I found the essay in Looking Back at Tomorrow: Twelve Decades of Insights from the Atlantic. Published in 1978, the collection was compiled and edited by the late Louise Desaulniers, who was a senior editor at the Atlantic in the 1970s and ’80s—and also a summertime neighbor of my family’s when I was growing up. I didn’t realize that these anthologies were “Atlantic Subscriber editions,” meaning they were never sold in stores or otherwise made available to anyone besides the magazine’s subscribers. My parents had a copy of Louise’s first anthology for years. I recently remembered it and decided to look for it online, where I discovered she had edited three books all together, the last of which was Looking Back.
I bought a copy on eBay. I was curious about which articles had been selected from the magazine’s long history. (The Atlantic was founded in 1857). Desaulniers had included early essays by Nathaniel Hawthorne, Henry James, and John Muir from the 1800s. W.E.B. DuBois, George R. Harrison and Benjamin DeMott lead the entries from the twentieth century.

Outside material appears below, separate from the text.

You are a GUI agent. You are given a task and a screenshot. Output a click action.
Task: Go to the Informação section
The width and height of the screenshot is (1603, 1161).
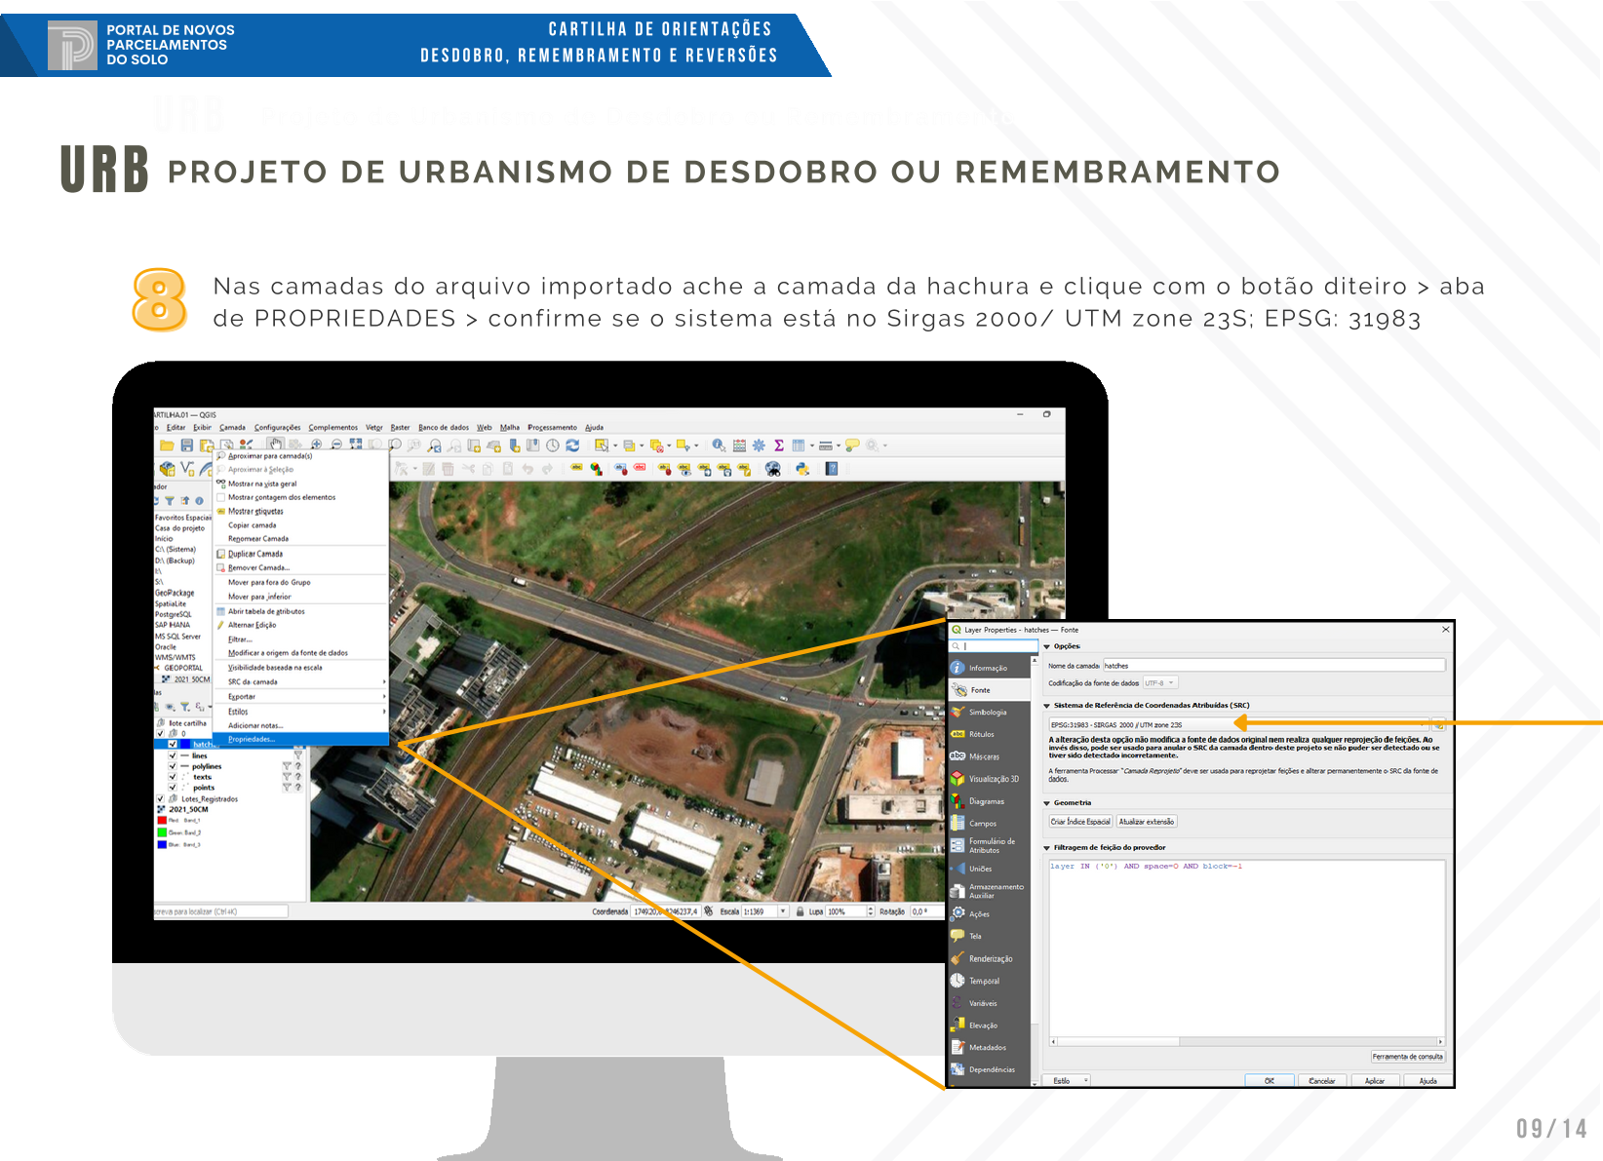click(x=987, y=668)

But smack in the middle of the table of contents was a series of four essays titled “The Catholic Church and the Modern Mind,” signed Anonymous. Published in four issues of the Atlantic in 1928, these pieces were written by a Catholic priest and professor “at a Catholic college in the West.” The issues he raised, Desaulniers wrote, “were considered by ecclesiastical authority to be worthy of censorship at the time they were written, and yet they represented the questioning of a growing number of Catholic clergymen and they voiced the torments and traumas besetting American members of the Catholic faith.” It would be almost four decades before these issues would be discussed openly at the Second Vatican Council, whose changes are now under attack from many of the same people pouting about the new restrictions imposed by Pope Francis on the Tridentine Rite.
Back in 1928, the Tridentine Rite was, of course, the only rite Catholics in America knew, and so it’s interesting to see what the anonymous priest had to say about the Latin liturgy in his own day. “Strange, indeed,” he writes, “it is to assemble people into a church and then conduct divine services in a language which they do not understand. Why should it be so? Perhaps it has to do with the centralization of ecclesiastical power in Rome. Who knows? But to find a rational basis for the practice is beyond the most zealous protagonist.” Latin, he adds, is not the language in the East, where some twenty different languages are used in approved Catholic liturgies. The liturgy is beautiful, yet how pathetic, he notes, to hear a priest mumbling, in a strange idiom, prayers that his own parishioners cannot understand. “Likewise does he use that dead language when he anoints the sick; when he officiates at funerals; when he assists at marriage; when he administers the sacrament of penance; when he says vespers and benediction; when he offers the sacrifice of the Mass. He also trains his choir to sing this unintelligible tongue at solemn services.” (My Irish grandmother died in 1969 at the age of almost eighty. More than once my own mother told me how overjoyed my grandmother had been to finally be able to hear the Mass in English in the years just before death.)